**Texto de partida**:
################
Podemos definir la antipolítica como el ejercicio de la política para la consecución del poder en cualquiera de sus dimensiones como un fin en sí mismo, es decir, personas que ejercen la política con la finalidad de obtener más poder o estar más cerca de él. Esto, en sí mismo, es un problema puesto que vulnera los propios cimientos del servicio público y despersonaliza el propio ejercicio de la política.

Intentar encontrar una explicación de esta especie de parafilia por el poder por parte de estos individuos ciertamente es algo complicado y profundo de desarrollar. Podemos guiarnos por obras y trabajos de grandes estudiosos de la conducta humana para encontrarle un norte a este misterio. Thomas Hobbes, en su obra Leviatán, nos narra que los individuos buscan poder como medio para asegurar su propia supervivencia y satisfacer sus deseos. Esta búsqueda de poder es ilimitada porque, para garantizar su seguridad futura, una persona necesita acumular más poder que los demás. El poder se convierte en un fin en sí mismo, ya que proporciona los medios para obtener otros bienes y protegerse contra amenazas. Por otro lado, Sigmund Freud nos sugiere que la ambición por el poder puede estar arraigada en conflictos internos y deseos inconscientes. Las personas pueden buscar posiciones de poder para satisfacer necesidades psicológicas, resolver tensiones internas o proyectar sus conflictos, sin una intención consciente de mejorar la sociedad.

Ciertamente, encontrar una explicación para esta aparente búsqueda irracional de poder y control por parte de estos individuos nos llevaría horas y horas de estudio, y ese no es el punto de esta lectura, por lo que en este momento nos compete hacernos dos grandes preguntas: ¿Todos buscamos poder en mayor o menor medida? ¿Cómo identifico a un antipolítico?

Gracias a Foucault, entendemos que el poder no es una entidad centralizada que se posee, sino una red de relaciones que atraviesan toda la sociedad. El poder está presente en todas las interacciones sociales y no se limita a las instituciones formales, por lo que, inconscientemente, todos los individuos de la sociedad se mueven entre relaciones de poder, posicionándose en escalones altos o más bajos dependiendo de su entorno. Por lo tanto, sí, todos buscamos poder en mayor o menor medida, lo que, a criterio de este autor, puede separar a un político de ser antipolítico es un conjunto sólido e inalienable de valores y creencias que le permitan guiar su camino según sus principios y causas.
################
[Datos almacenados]
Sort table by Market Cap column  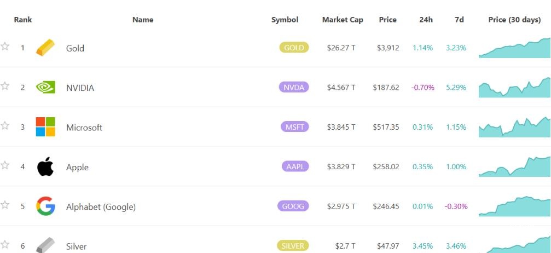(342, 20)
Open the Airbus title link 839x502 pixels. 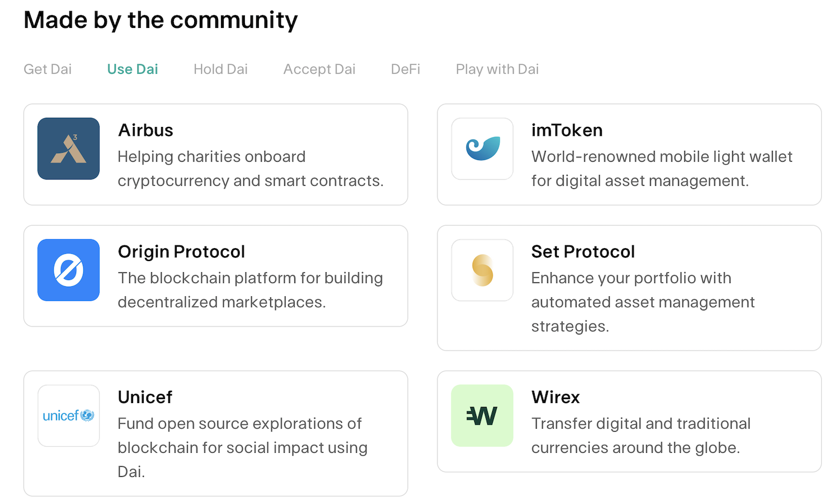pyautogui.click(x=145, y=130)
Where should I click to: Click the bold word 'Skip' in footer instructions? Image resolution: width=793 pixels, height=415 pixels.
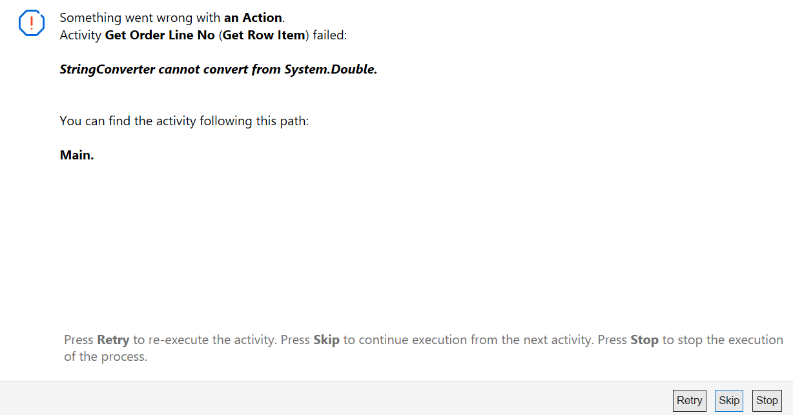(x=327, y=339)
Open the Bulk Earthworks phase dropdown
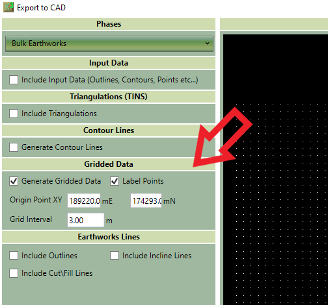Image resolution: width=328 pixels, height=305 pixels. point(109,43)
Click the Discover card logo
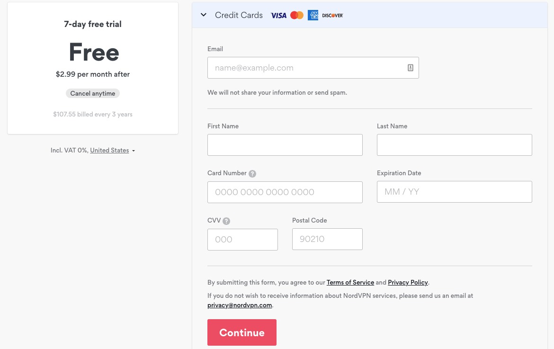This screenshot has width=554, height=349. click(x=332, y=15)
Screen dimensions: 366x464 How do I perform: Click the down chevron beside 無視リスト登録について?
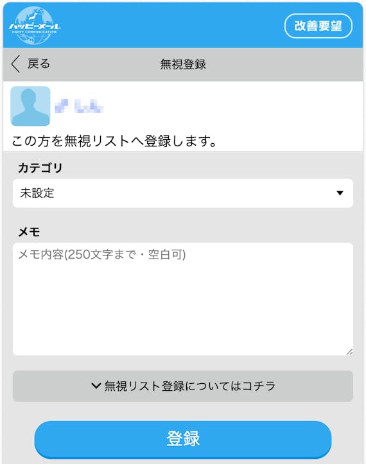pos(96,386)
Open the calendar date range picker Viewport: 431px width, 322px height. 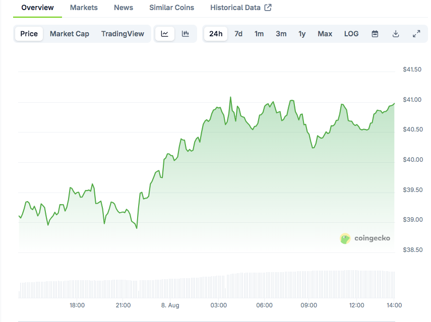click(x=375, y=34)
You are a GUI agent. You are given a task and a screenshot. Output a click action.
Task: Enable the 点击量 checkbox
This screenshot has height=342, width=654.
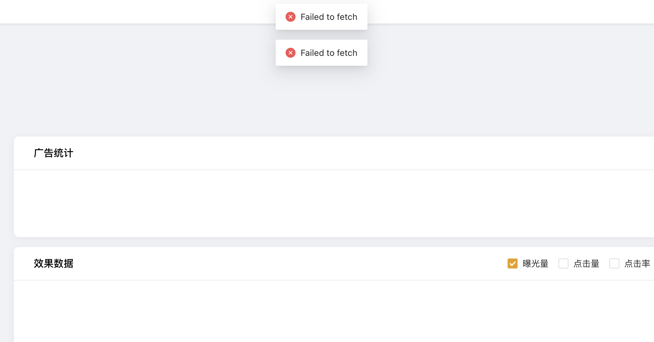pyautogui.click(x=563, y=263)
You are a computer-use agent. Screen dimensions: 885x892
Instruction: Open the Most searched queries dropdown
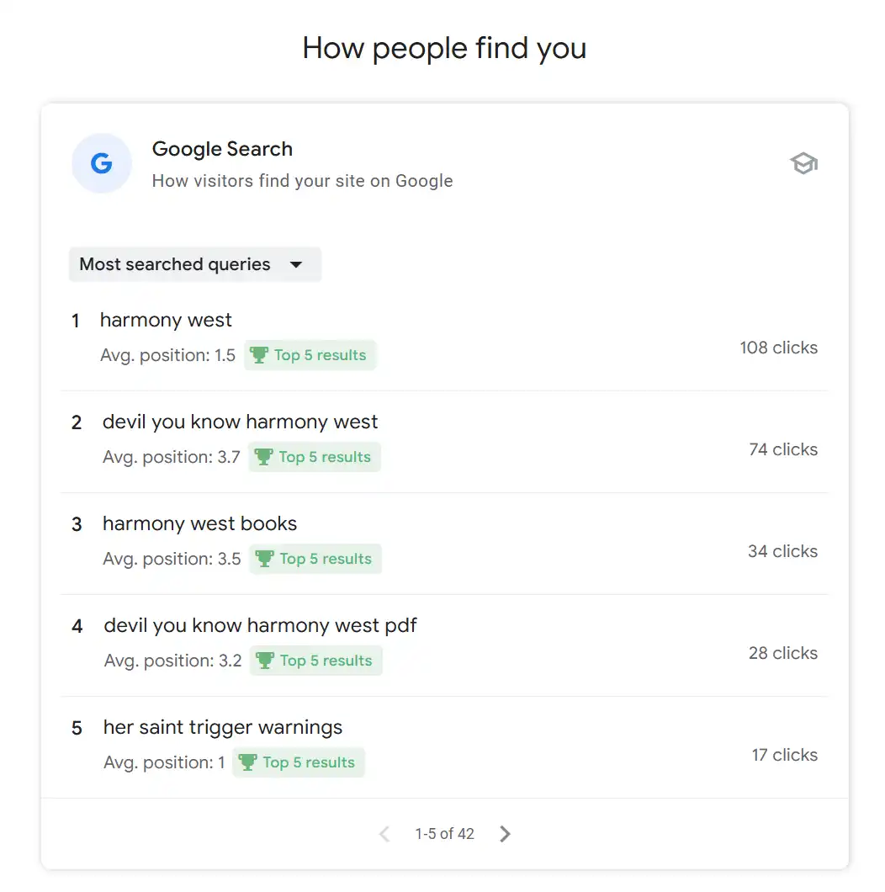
################
**Tarea por realizar**:
Continúa el texto sobre la antipolítica a partir de su última oración. El listado es un material aparte del texto.

**Respuesta del ejercicio**:
Una de las características de los antipolíticos y una de las principales formas de reconocerlos es que están dispuestos a sacrificar hasta sus propios principios e ideales por mendigar algo de poder con el único fin de acumularlo y reproducirlo; por ello, son tan usuales hoy en día los llamados camisetazos, traiciones y actos contra lo público, que lamentablemente ya están relativamente normalizados en el pensar público.

A lo largo de estos años me he cruzado con varios de estos llamados antipolíticos, de distintos orígenes, ideologías y edades, desde liberales o libertarios que no tienen reparo alguno en abusar burlescamente del poder estatal meramente por sentirse “poderosos” hasta socialistas que no les importa traicionar las raíces de sus luchas por lograr un pequeño espacio de poder.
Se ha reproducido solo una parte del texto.